Pourquoi baptiser son service ou son produit avec un prénom ? L’humanisation permet de communiquer facilement et rapproche le client de la marque, mais pourrait poser problème pour des services de plus en plus automatisés.
« Fred, où en sont les factures ? ». « Anna, sexy cette robe, non ? ». « Julie, voyez mon agenda ». « Antoine, un bon plan à Bangkok ? ». Des répliques banales et plausibles. Des interlocuteurs fictifs. Quatre prénoms qui désignent des services avec une interface numérique. Freddelacompta, AskAnna, JulieDesk et AskAntoine remplacent respectivement un expert-comptable rigoureux, une experte en conseils shopping, une assistante de direction zélée et un copain baroudeur qui donne des conseils de voyage.
« Le prénom, c’est une façon de se rapprocher, c’est une réduction de distance avec le client, analyse George Lewi, spécialiste des marques. Le web utilise beaucoup cette logique de proximité. Je ne vais pas m’adresser à un expert-comptable avec un cabinet. Je m’adresse plutôt à « Fred de la compta ». Il devient presque un copain. »
Je suis Anna, personnal shopper
Cette proximité est d’autant plus importante pour la confiance du client que ces services numériques remplacent des interactions directes avec des personnes clés : une amie, une assistante, un comptable. « Nous avons fait une petite enquête auprès d’une centaine de chefs d’entreprise en demandant ce qui pourrait freiner la digitalisation du service d’expertise comptable, rappelle Romain Passily, le co-fondateur de freddelacompta. Nous avons identifié deux blocages: la froideur du numérique, et l’impression de perdre la qualité du service humain. Avec l’humanisation du nom, nous enlevions ces deux freins. »

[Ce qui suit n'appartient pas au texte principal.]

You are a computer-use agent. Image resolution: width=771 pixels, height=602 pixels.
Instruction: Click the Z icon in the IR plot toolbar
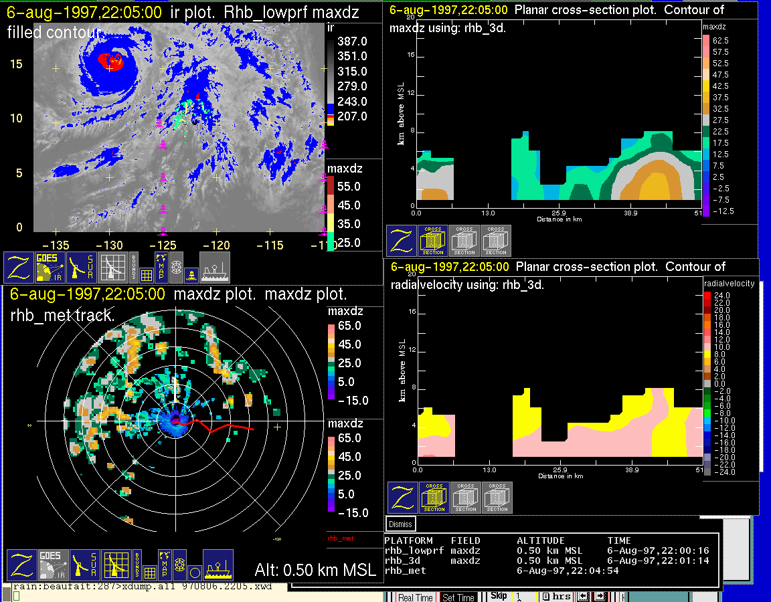tap(19, 268)
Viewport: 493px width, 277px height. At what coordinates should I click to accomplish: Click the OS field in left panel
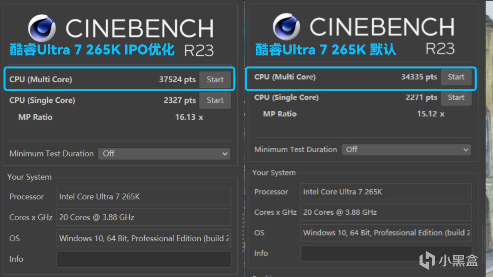tap(144, 239)
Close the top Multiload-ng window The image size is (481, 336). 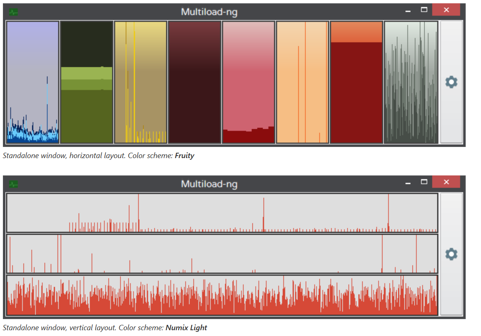point(446,10)
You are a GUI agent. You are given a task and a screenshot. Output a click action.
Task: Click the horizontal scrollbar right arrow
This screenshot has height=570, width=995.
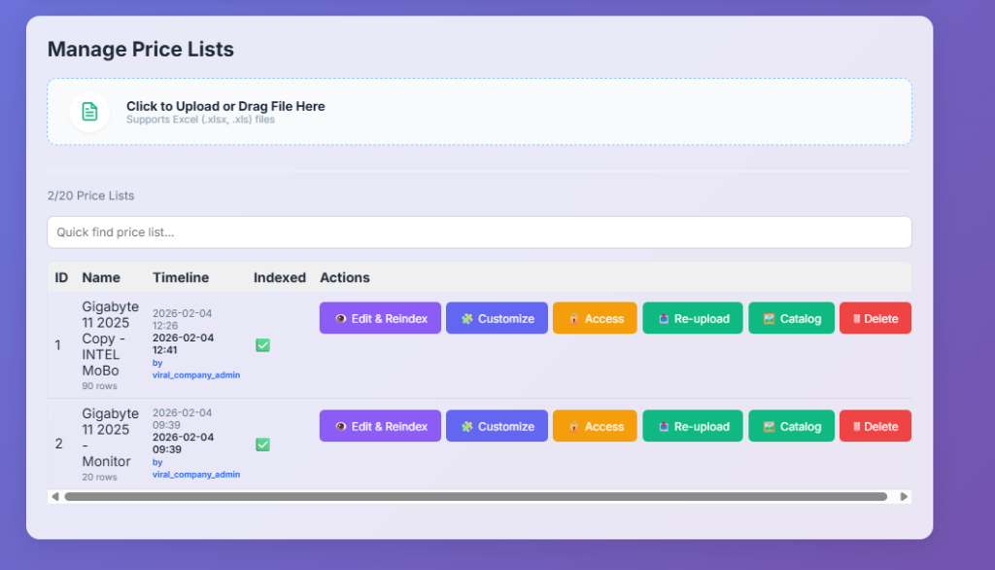pyautogui.click(x=904, y=496)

Le prénom constitue aussi un point de départ aisé pour le storytelling de la marque. Sur le Blog de AskAnna, le premier post est signé Anna : « Je m’appelle Anna, je suis personal shopper et parisienne. (…) Je traque les fashion faux pas. (…) J’ai décidé de déléguer mes fashion pouvoirs à mes influenceurs préférés sur mon application Iphone AskAnna. D’un simple swipe, ils pourront faire régner le bon goût. »
Allo Bernard / Allo John-Paul
Le storytelling, un moyen de se démarquer sur un marché, mais aussi de communiquer rapidement sur ses services. Allo-Bernard est une conciergerie solidaire à Toulouse. John-Paul propose des services de conciergerie haut de gamme. Les deux sociétés utilisent habilement les imaginaires associés aux prénoms choisis. Le client n’attendra la même prestation d’un Bernard débonnaire que d’un John Paul professionnel.

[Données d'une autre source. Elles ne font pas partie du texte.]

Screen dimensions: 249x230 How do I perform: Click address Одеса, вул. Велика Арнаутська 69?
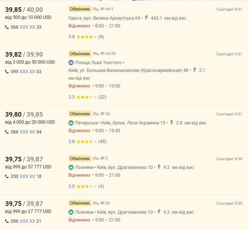104,18
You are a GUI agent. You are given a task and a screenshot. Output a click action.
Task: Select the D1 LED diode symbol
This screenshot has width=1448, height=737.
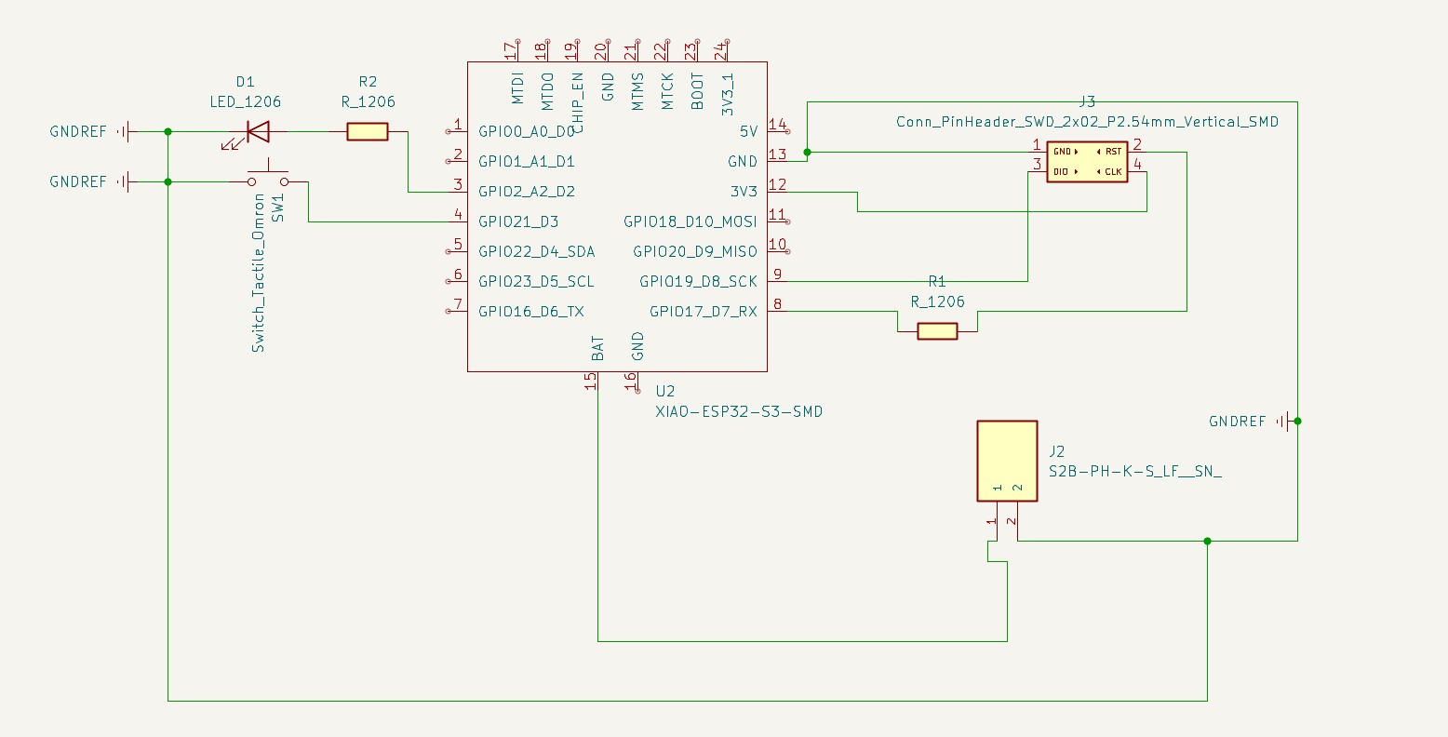(256, 132)
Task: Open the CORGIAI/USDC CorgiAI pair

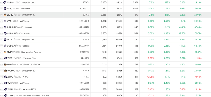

Ces ressorts commerciaux ont précédé l’essor d’internet. Les exemples viennent aisément à l’esprit dans les commerces de proximité : Sophie fleurs, les vêtements Arthur, tous les restaurants nommés par exemple « chez Julien » ; jusque dans les plus grosses marques : la lingerie Victoria Secret, les voitures Mercedes qui portent le prénom de la fille du fondateur.
Donner un prénom à un robot ?
D’un point de vue pratique, prénommer sa marque nécessite peu d’effort de recherche. Un calendrier suffirait presque. « On a mis des idées sur la table autour d’un verre, raconte Tudor Gheorghiu, co-fondateur. On a trouvé AskAnna. » Quant à Antoine : « Les gens me demandaient déjà des conseils car j’ai pas mal voyagé, se souvient Antoine. Ca a donné naturellement : « AskAntoine » (« Demande à Antoine »). » Pour Julie Desk, Julien Hobeika, un des trois co-fondateurs nous a déjà déclaré: « Nous n’avons pas cherché très longtemps. Nous voulions un prénom simple à orthographier, exportable, avec un nom de domaine disponible ! »
Pour autant, ce branding de prénom, cette humanisation, présente un risque : rendre humain des robots et donc tromper le consommateur. « Il ne faut pas humaniser s’il n’y pas d’humain derrière », prévient Romain Passily. Apple a appliqué ce principe avec SIRI, son robot d’assistant vocal pour IPhone.
Du côté de Mountain View, Google louvoie. AlphaGo, le programme qui a vaincu le meilleur joueur de Go du monde, s’appelle bien comme un robot. Mais Tay, le profil twitter autonome qui a nié l’holocauste quelques heures après sa mise en ligne, portait un prénom asiatique répandu. Un dysfonctionnement réel non sans rappeler celui, fictif, de HAL, l’unité centrale qui tue les astronautes du vaisseau spatial dans le film d’anticipation 2001, l’odyssée de l’espace, de Stanley Kubrick.
42% des emplois français seraient automatisables
Chez Julie, Antoine, Fred et Anna, ce sont encore bien des humains qui ont le dernier mot. Pour Fred, chaque client est rattaché à un expert-comptable en chair et en os. L’automatisation a seulement remplacé les tâches répétitives et pénibles. « Nous donnons à l’expert-comptable les moyens de faire du conseil en temps réel, plutôt que de la saisie, du scanner, des relances… » Chez AskAntoine, tout est humain : de la mise en relation avec un contact local, aux conseils de ce dernier aux voyageurs. Anna rassemble 100.000 adeptes du shopping et 150 bloggeurs.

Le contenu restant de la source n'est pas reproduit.